The main anatomical variations of the SSV (9) termination. Low termination (in red) in the popliteal vein (1, in light blue): (a) crossing the tibial nerve (2) medially; (b) crossing laterally; (c) lateral arcade next to the fibular nerve (3). Deep termination in the thigh muscles (d) biceps laterally, (e) semi membranosus medially. High termination either (f) in the popliteal vein or (g) in the deep femoral vein (5) Termination in the low popliteal vein. 1.1. The arch usually crosses the medial aspect of the tibial nerve (a) to join the medial or posteromedial aspect of the popliteal vein. In this case, it has a common trunk with the medial gastrocnemial veins in 30% of the cases. 1.2. Rarely, the arch crosses the lateral aspect of the tibial nerve (b), ending higher in the lateral aspect of the popliteal vein. It could also have a lateral arch next to the fibular nerve (c). Termination in the thigh muscles: the SSV has no saphenopopliteal junction (SPJ) and continues with the thigh extension vertically, ending in the semimembranosus (d) and biceps (e) muscles. Lastly, the SSV could have a high termination in the popliteal vein below the Hunter hiatus (f) or in the deep femoral vein (g).
From a practical and surgical point of view, we described with Lemasle et al. 17 five types of termination of the SSV (Figure 9) according to the presence (A and B) or the absence (C, D and E) of an SPJ.
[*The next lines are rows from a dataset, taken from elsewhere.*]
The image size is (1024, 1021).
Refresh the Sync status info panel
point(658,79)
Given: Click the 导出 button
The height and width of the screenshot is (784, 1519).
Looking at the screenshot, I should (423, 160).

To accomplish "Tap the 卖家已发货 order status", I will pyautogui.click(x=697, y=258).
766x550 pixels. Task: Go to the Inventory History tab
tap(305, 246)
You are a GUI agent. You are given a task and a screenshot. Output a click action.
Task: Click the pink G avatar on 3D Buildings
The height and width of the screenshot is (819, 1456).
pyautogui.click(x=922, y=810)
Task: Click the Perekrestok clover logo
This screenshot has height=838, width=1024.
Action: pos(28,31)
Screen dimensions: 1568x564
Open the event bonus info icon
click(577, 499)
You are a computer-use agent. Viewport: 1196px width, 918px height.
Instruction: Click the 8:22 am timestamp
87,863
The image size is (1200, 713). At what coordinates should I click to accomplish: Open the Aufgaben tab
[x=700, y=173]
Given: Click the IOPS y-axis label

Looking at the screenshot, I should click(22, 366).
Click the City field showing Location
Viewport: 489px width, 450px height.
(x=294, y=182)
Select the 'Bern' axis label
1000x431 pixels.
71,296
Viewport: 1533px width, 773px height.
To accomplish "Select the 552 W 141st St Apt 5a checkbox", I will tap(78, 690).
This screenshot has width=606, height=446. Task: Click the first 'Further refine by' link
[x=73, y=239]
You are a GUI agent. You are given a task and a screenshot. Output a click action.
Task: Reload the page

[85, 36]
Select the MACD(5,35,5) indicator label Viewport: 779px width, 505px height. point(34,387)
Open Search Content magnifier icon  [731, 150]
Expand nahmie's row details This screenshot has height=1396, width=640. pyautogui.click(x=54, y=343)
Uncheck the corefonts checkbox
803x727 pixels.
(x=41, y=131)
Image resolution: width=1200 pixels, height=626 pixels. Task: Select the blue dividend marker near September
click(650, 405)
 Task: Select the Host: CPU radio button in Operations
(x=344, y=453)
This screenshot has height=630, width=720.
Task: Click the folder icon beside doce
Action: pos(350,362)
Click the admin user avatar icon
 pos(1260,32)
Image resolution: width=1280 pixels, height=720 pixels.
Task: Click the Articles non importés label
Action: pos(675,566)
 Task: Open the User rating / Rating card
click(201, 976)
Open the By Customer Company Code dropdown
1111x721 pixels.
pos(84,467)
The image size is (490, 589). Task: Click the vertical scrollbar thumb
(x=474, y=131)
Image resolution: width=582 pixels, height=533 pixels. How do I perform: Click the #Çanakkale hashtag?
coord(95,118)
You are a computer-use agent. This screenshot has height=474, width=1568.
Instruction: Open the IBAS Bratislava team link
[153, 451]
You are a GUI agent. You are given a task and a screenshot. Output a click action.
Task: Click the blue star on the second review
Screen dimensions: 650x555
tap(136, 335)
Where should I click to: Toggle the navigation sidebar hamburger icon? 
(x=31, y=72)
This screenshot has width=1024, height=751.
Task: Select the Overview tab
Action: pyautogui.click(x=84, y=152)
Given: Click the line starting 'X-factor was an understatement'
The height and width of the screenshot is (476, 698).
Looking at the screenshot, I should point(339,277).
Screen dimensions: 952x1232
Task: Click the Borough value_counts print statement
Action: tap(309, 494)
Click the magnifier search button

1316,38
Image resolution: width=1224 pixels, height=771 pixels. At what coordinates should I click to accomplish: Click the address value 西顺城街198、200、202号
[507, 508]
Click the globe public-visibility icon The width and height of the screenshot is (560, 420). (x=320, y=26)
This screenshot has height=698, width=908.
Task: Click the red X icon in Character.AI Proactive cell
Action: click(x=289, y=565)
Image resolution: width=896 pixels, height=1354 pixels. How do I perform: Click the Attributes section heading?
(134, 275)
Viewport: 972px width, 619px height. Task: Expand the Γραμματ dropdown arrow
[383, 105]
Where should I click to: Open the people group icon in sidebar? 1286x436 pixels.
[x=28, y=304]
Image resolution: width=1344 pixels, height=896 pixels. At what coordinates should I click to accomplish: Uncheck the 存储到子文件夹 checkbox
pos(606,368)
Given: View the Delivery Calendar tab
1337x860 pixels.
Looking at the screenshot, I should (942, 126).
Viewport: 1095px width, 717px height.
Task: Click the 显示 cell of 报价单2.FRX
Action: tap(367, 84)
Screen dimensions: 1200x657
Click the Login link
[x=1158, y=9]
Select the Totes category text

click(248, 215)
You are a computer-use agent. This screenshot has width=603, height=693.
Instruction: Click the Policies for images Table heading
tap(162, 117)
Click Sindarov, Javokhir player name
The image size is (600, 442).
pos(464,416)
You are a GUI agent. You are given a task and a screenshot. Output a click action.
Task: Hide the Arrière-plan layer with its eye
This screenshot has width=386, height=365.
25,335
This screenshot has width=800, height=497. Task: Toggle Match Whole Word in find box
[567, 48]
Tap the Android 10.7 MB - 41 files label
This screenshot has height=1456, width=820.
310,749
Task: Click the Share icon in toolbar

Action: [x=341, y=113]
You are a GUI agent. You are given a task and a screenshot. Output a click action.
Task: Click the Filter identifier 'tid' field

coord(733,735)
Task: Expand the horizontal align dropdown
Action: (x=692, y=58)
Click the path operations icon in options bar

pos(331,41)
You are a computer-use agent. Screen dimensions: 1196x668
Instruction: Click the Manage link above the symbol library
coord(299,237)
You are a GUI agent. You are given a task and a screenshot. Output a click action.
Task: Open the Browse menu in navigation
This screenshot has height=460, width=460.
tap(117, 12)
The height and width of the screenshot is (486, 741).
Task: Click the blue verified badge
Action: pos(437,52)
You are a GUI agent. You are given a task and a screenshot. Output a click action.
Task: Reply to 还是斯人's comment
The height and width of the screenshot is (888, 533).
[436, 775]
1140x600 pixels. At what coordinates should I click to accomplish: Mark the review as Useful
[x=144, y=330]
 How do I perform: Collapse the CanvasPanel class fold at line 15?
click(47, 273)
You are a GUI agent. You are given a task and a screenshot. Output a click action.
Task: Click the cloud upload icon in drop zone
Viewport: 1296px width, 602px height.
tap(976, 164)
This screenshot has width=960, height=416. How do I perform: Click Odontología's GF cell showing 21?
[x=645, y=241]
The different types and frequency of small saphenous vein (SSV). 17 (a, b) With saphenopopliteal junction (SPJ). (c, d and e) With no SPJ. SSV (1); calf gastrocnemial perforator (2); popliteal vein (3); normal SSV termination with a low arch (4); high termination (5); Giacomini's vein with no arch (6); short type of SSV ending with a communicating vein into the GSV (7); muscular perforators of the thigh (8); thigh (or dorsal) extension of SSV (9)
Type A: normal SPJ located <5 cm above the crease (83%):
Type A1: without a common trunk with the medial gastrocnemial veins (62%); Type A2: with a common trunk with the medial gastrocnemial veins (21%).
Type B: high SPJ, ≥5 cm above the crease (6%);
Type C: no SPJ, SSV extension by Giacomini vein (5%);
Type D: no SPJ, plexiform deep termination in the thigh muscles (5%);
Type E: no SPJ, short termination at the level of the leg (1%).
The existence of a venous arch (french ‘crosse’) is not a constant finding in normal subjects (70%). It is more common in patients with varicose veins because it is often responsible for a pathological reflux in this area (Cretan and Kohler 18 ). Such a reflux from higher points, the popliteal or deep femoral vein, feeds the superficial network.
In summary, the arch of the SSV usually crosses closely to the lateral or medial aspect of the tibial nerve, and distally, the nerve of the medial gastrocnemius also crosses the arch (Figures 10 and 11). Those nerves are at risk during thermal ablation and surgery of the SSV termination.

Anatomical dissection: The arch of the small saphenous vein (SSV, purple dot) crossing the medial aspect of the tibial nerve. The nerve of the medial head of the gastrocnemius muscle (yellow dot) crosses over the termination of the SSV in the medial aspect of the popliteal vein. The gastrocnemius trunk joining the SSV just before the saphenopopliteal junction (blue dot)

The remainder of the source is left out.